=== Listed entries ===

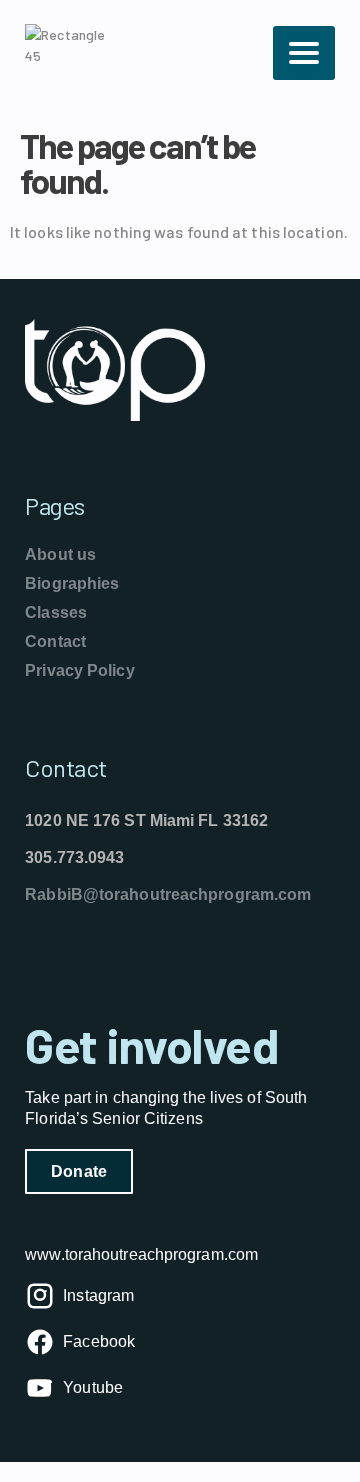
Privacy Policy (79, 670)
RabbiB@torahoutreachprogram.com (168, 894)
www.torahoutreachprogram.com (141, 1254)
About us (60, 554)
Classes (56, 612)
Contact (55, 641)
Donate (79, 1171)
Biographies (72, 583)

===
=== Listed entries ===

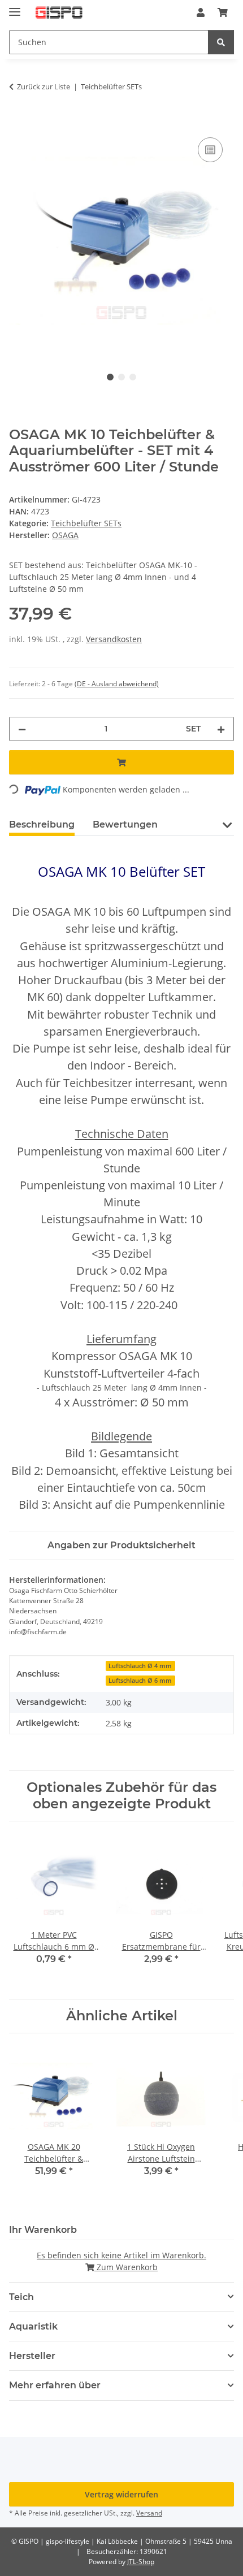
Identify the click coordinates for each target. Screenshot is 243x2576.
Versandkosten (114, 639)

===

■ **What is expected**
In the listing above, the lines from the one containing "Privacy Policy (79, 670)" through the one containing "Biographies (72, 583)" must be set down exactly, with no other lines.

■ **Written response**
Privacy Policy (79, 670)
RabbiB@torahoutreachprogram.com (168, 894)
www.torahoutreachprogram.com (141, 1254)
About us (60, 554)
Classes (56, 612)
Contact (55, 641)
Donate (79, 1171)
Biographies (72, 583)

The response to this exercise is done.